* Document excerpt *
■ ■ ■
Water – Bottled water, purification tablets, Katadyn water filter, Gatorade mix for electrolytes.
Fire – Flint and steel, lighter, matches, magnesium fire starter, cotton balls saturated in Vaseline and stored in a film canister and a fire starter stick.
Shelter – Survival blanket, extra socks, warm clothes, sleeping bag, wool hat, gloves, scarf or shemagh, hand warmers, hatchet or small saw for building a lean-to or cutting branches to make a windbreak. Flashlight and candles.
Self-Defense – Depending on preferences and your local legalities, a firearm or hunting knife, Sabre pepper-spray, staff, or stout rod.
First Aid – A basic small first aid kit will do, available anywhere and everywhere. Be sure to bolster it with items that may not be included such as an anti-diarrhea medicine, anti-histamine allergy pills, antacids and whatever else their personal condition may require. In the case of prescription medicines that they take, a note inside the first aid kit advising them to stock some will be a good reminder.
Hygiene – Toothbrush, toothpaste, floss, foot powder, soap, shampoo, sunscreen, small towel.
Serenity – Emotionally and spiritually reassuring items like the Bible or a book of their particular faith, playing cards, pen and notebook, hobby or heritage craft supplies to productively pass the time, small game or toy for children. Most importantly, a small photo album with pictures of their loved ones to remind them what they are fighting to survive for.
Information – Compass, street and topographical maps of the immediate and surrounding areas. An empty envelope inside a Zip-Loc bag with a note telling them to fill it with copies of their birth certificate, driver license, health insurance information, medical records, emergency contact numbers and other important documents.
Very basically, what I’m giving them in this kit falls into three categories: supplies, information and support.
Supplies – The starter kit I just detailed covers this. Some readers will disagree and find fault. Many will suggest additions or improvements. And they’ll be right. The kit is personalized to the individual. Having the basics is vital, but specializing the kit to the one who will carry it is likely the key to their survival.
■ ■ ■
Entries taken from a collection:
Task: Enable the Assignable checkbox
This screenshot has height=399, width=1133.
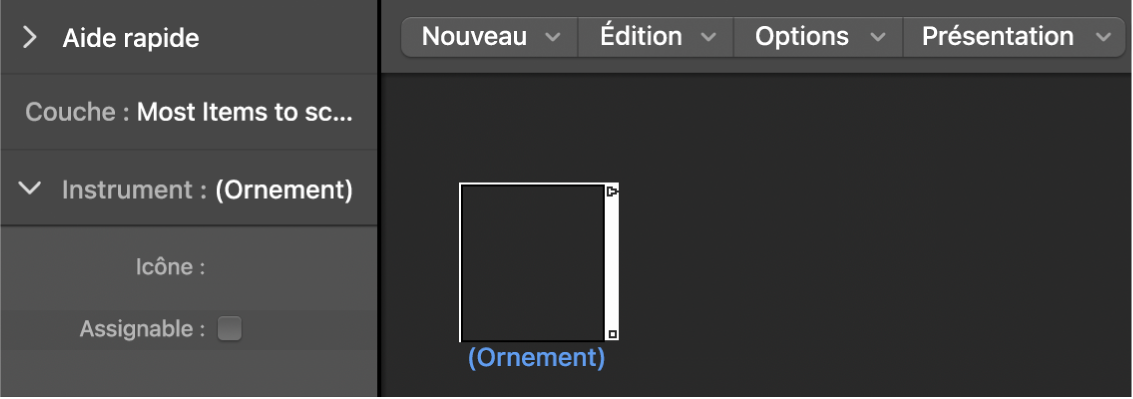Action: [x=230, y=329]
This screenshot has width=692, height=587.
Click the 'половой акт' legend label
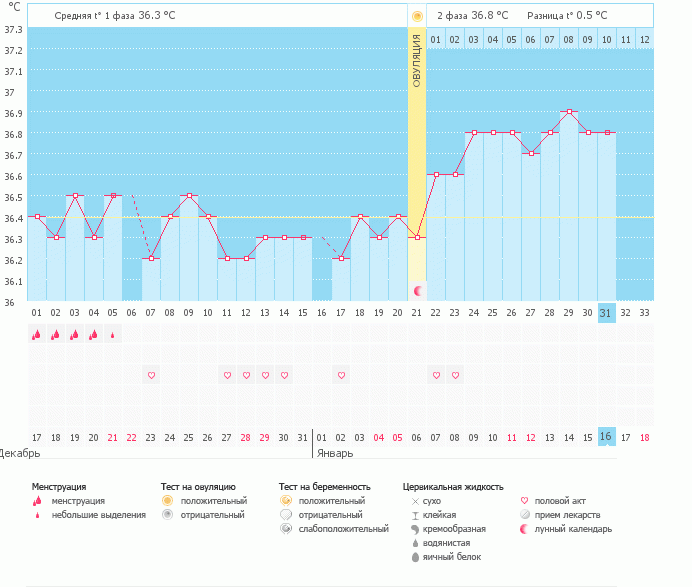(559, 500)
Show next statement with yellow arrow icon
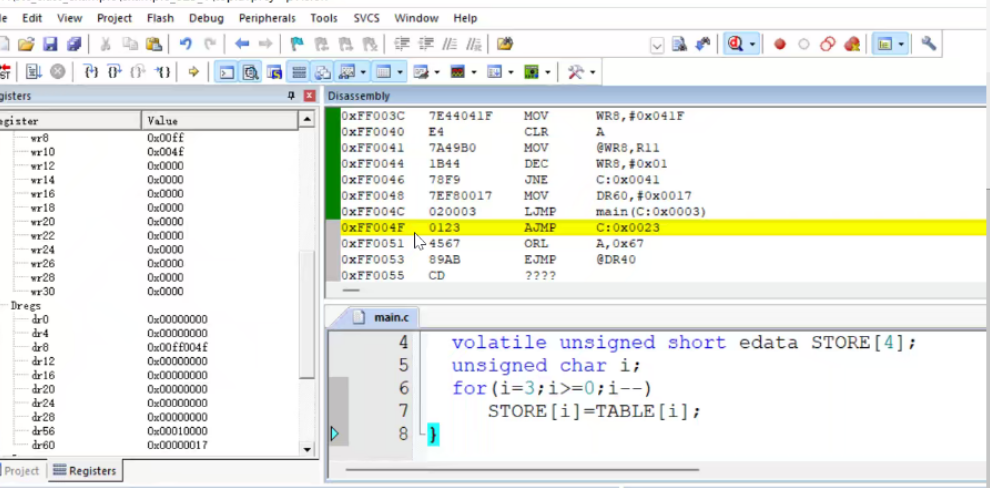The image size is (990, 488). point(193,72)
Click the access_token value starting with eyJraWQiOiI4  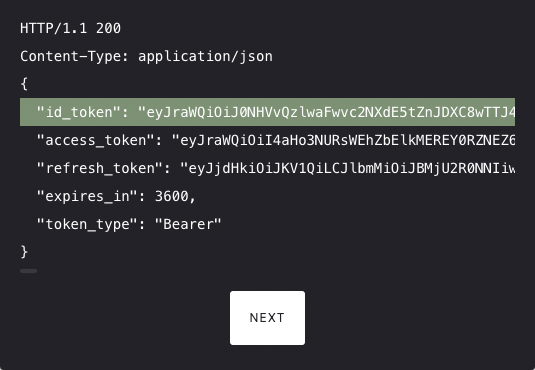[343, 140]
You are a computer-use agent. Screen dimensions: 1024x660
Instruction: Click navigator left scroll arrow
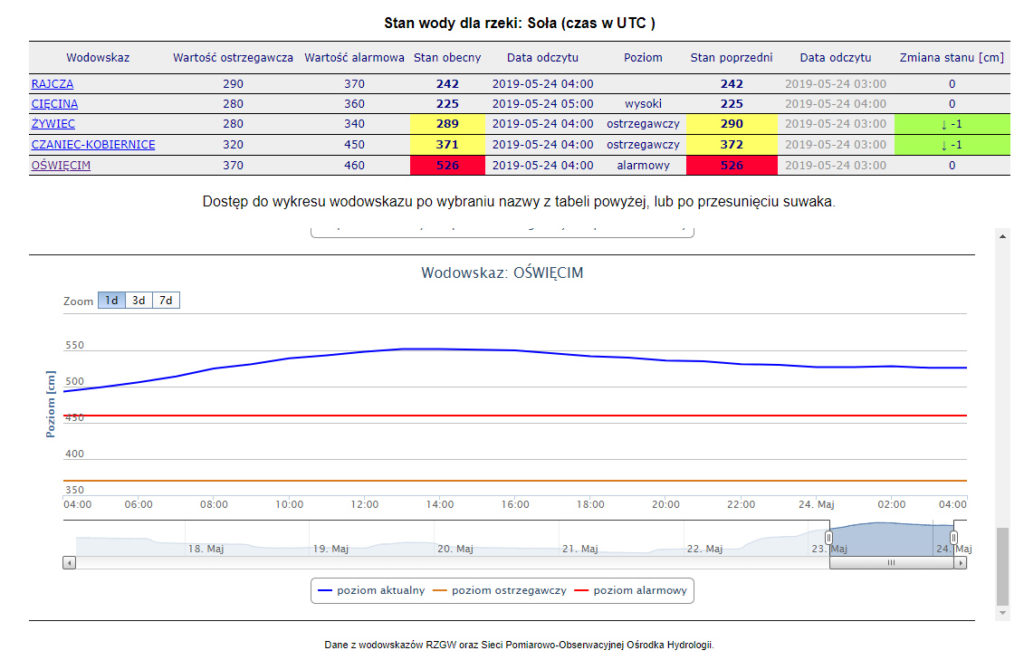[x=69, y=563]
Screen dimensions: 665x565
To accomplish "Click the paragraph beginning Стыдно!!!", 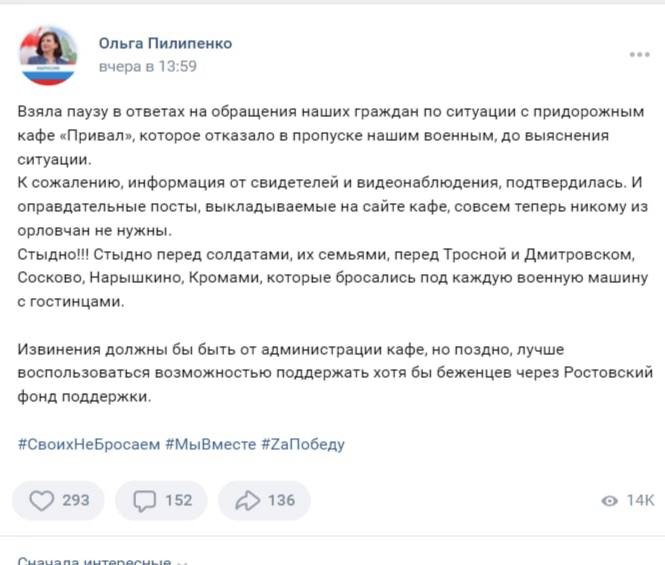I will (332, 278).
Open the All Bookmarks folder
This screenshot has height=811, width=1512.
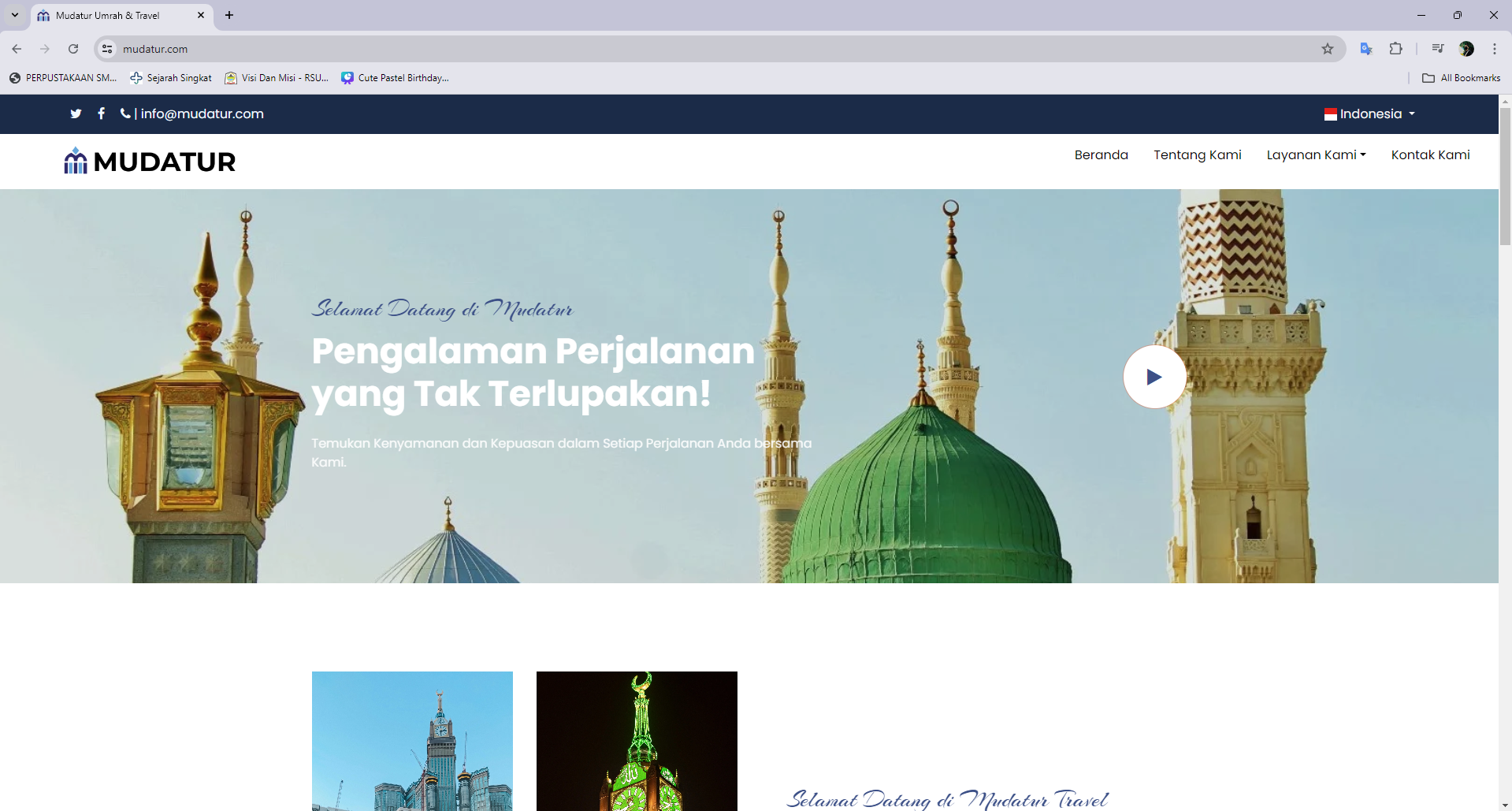1462,78
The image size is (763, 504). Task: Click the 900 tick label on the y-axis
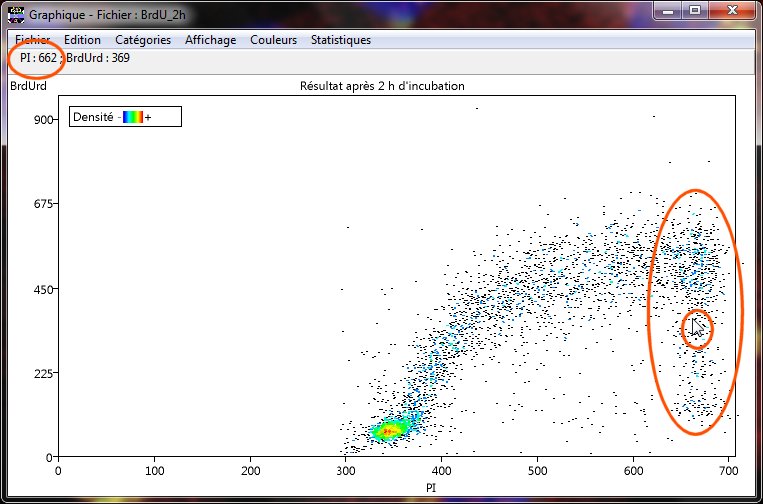(42, 119)
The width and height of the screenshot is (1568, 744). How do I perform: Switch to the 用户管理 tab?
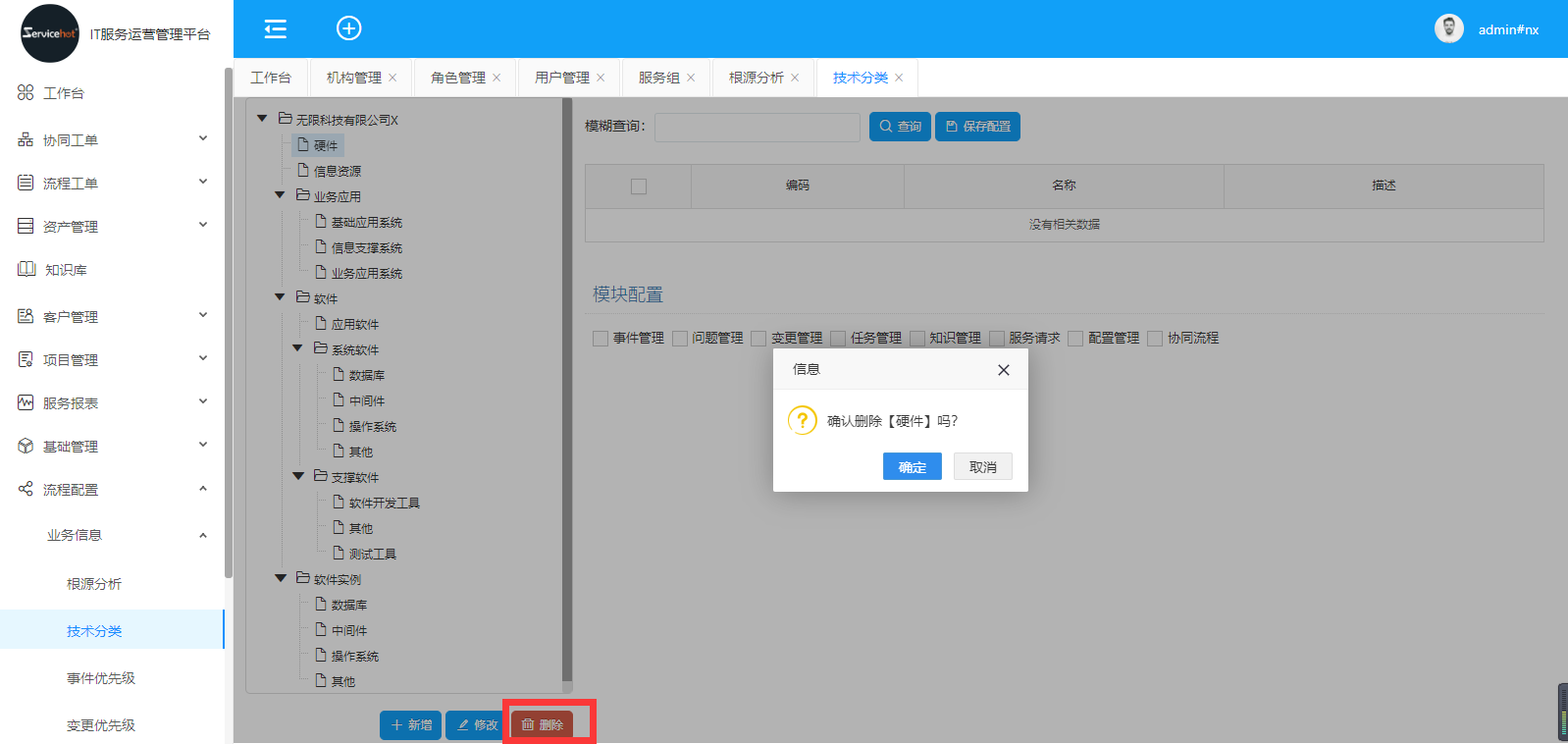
■ ■ ■
* Your goal *
Please answer these questions about the survival kit list, one line per question:
(a) In the Fire category, what are the cotton balls saturated in, and what are they stored in?
(b) Into which three categories does the writer say the kit falls?
(c) In the Information category, what is the empty envelope placed inside?

* Result *
(a) Vaseline; a film canister.
(b) Supplies, information and support.
(c) A Zip-Loc bag.